◆ Goal ◆
Copy the entries word for word, from the line containing "This screenshot has width=1052, height=431." through the end of the entries, and leave the pictures out of your answer.

◆ Data to process ◆
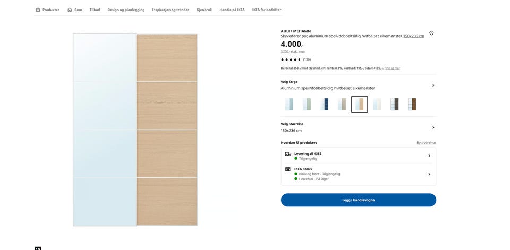This screenshot has width=510, height=250.
Task: Open Inspirasjon og trender menu
Action: coord(171,10)
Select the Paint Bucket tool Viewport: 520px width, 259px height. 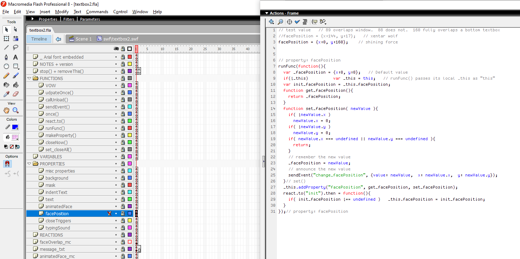[16, 85]
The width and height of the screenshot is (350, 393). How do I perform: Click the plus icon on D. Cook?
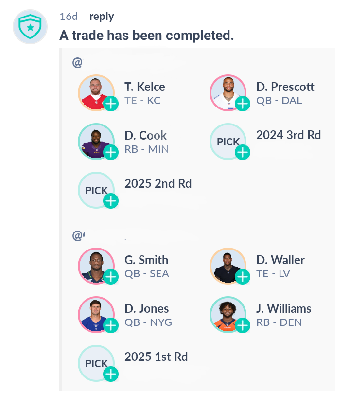click(x=111, y=152)
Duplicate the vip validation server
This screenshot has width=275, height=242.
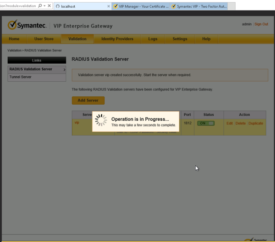tap(256, 124)
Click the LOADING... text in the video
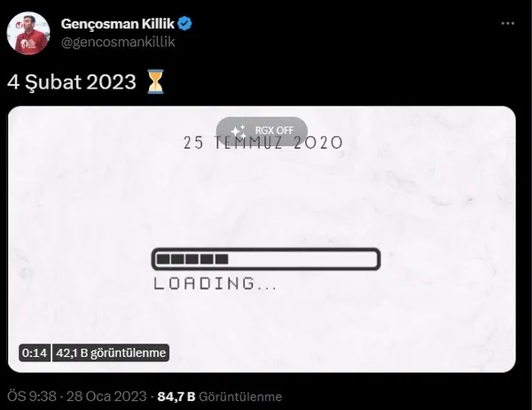 tap(215, 283)
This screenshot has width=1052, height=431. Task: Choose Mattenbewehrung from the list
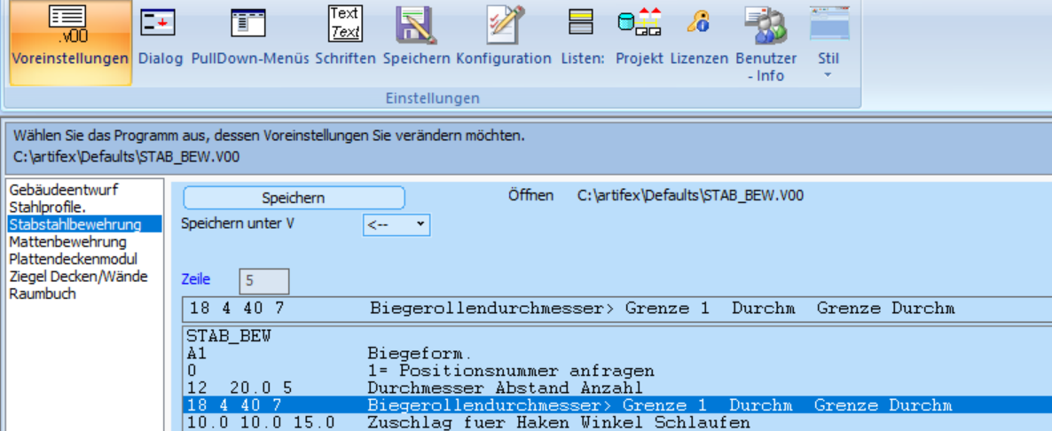coord(67,241)
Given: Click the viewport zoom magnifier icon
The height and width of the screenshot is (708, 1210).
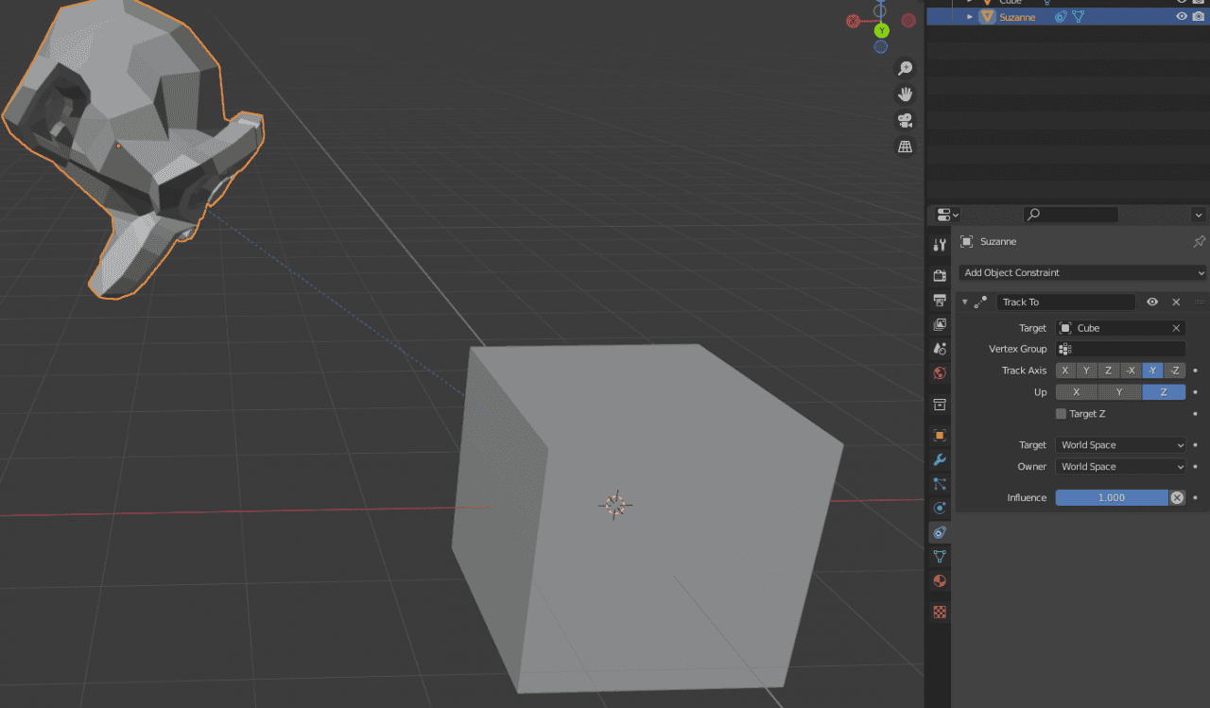Looking at the screenshot, I should 905,67.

◆ Correct answer ◆
This screenshot has width=1052, height=431. Task: Choose Mattenbewehrung from the list
coord(67,241)
Given: Click the viewport zoom magnifier icon
The height and width of the screenshot is (708, 1210).
Looking at the screenshot, I should 905,67.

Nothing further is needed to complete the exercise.